NEPCON West - Fiberoptic Expo Conference Proceedings


REDEFINING THE PERFORMANCE LIMITS OF COPPER CIRCUITS

Authors: Joseph Fjelstad, B. Haba, Ph.D. and Para Segaram
Company: Silicon Pipe, Inc.
Date Published: 12/3/2002   Conference: NEPCON West - Fiberoptic Expo


Abstract: The late 1990s were witness to a surge of interest and investment in optoelectronics. The driving force was largely telecommunications, which was being pressured to provide greater bandwidth to satisfy the burgeoning demand by the skyrocketing internet businesses. The "internet superhighway" was straining to handle the traffic that was being generated by the ingenious products and services that were being offered and/or proposed for the immediate future. Many pundits believed that copper technology had run its course. There was no way that copper could deliver the band width necessary for next generation routers, based on their view and experience.

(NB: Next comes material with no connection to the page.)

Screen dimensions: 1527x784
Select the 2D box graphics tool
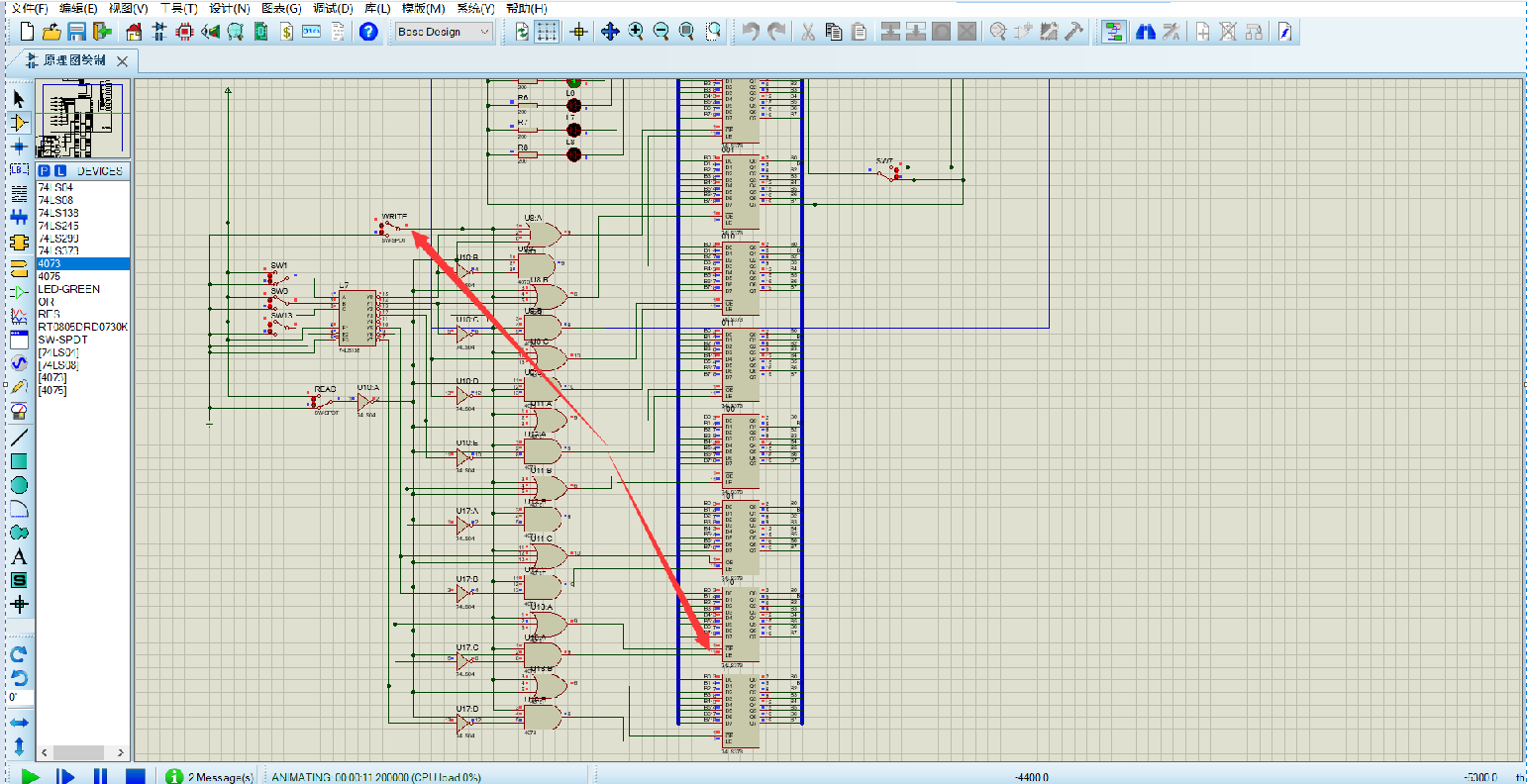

Optoelectronics technology does offer unique advantages in signal transmission and it is unexcelled in many ways. High speed, low loss, excellent signal integrity over long distances, security and nonexistent electromagnetic emissions (thus virtually no cross talk) are among the most commonly cited advantages of the technology. However, the technology is not a panacea. Lacking a photonic transistor, traditional electron based transistor technology must be used in signal generation and processing.

Thus, when a signal is transmitted from system to system, it is necessary to convert the signal electrons into photons and then back to electrons. Over long distances, this is a minor inconvenience, however over relatively short distance it can be a problem. Using current technology, this process is expensive, energy intensive and increases system latency or delay. It has been estimated that it requires up to 1.5 kilowatts of energy just to "light up" a ½ rack backplane in a high performance router. This represents a significant portion of the present energy budget of the router.

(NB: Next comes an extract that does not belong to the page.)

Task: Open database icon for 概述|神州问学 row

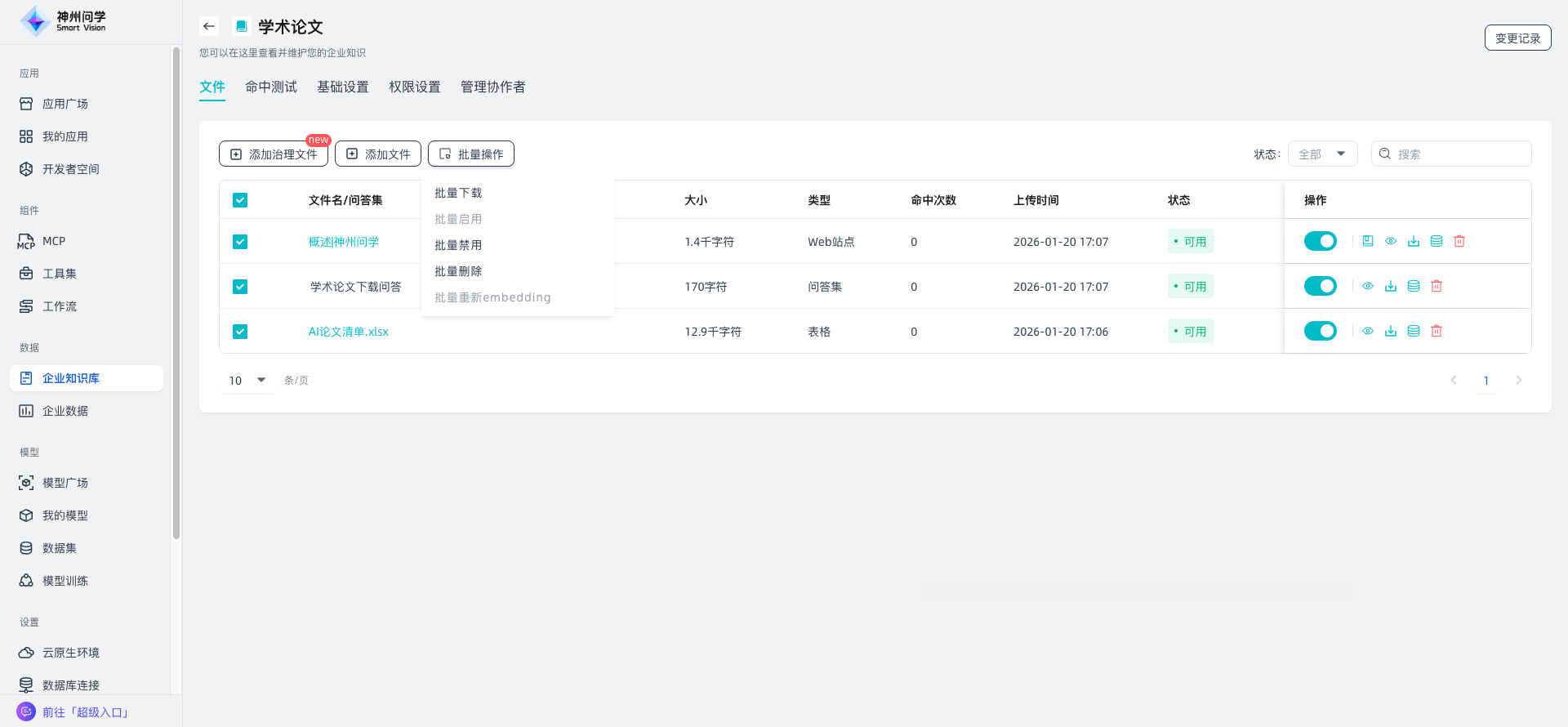Action: pyautogui.click(x=1437, y=241)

Thus optoelectronics technology, while excellent and the default choice for long haul signal transmission, is proving, thus far, to be less than ideal for short range transmissions such are required for backplanes and box-to box signal transmission with a range of nagging and often costly problems that await effective solution. While optical back planes may represent the future, product developers are in need of solutions today. Thus, while solutions are worked on to meet the challenges of optoelectronics, a number of companies are revisiting copper technology in an attempt to find ways to improve upon its performance and buy the time needed to allow optoelectronic solutions to get fully wrung out.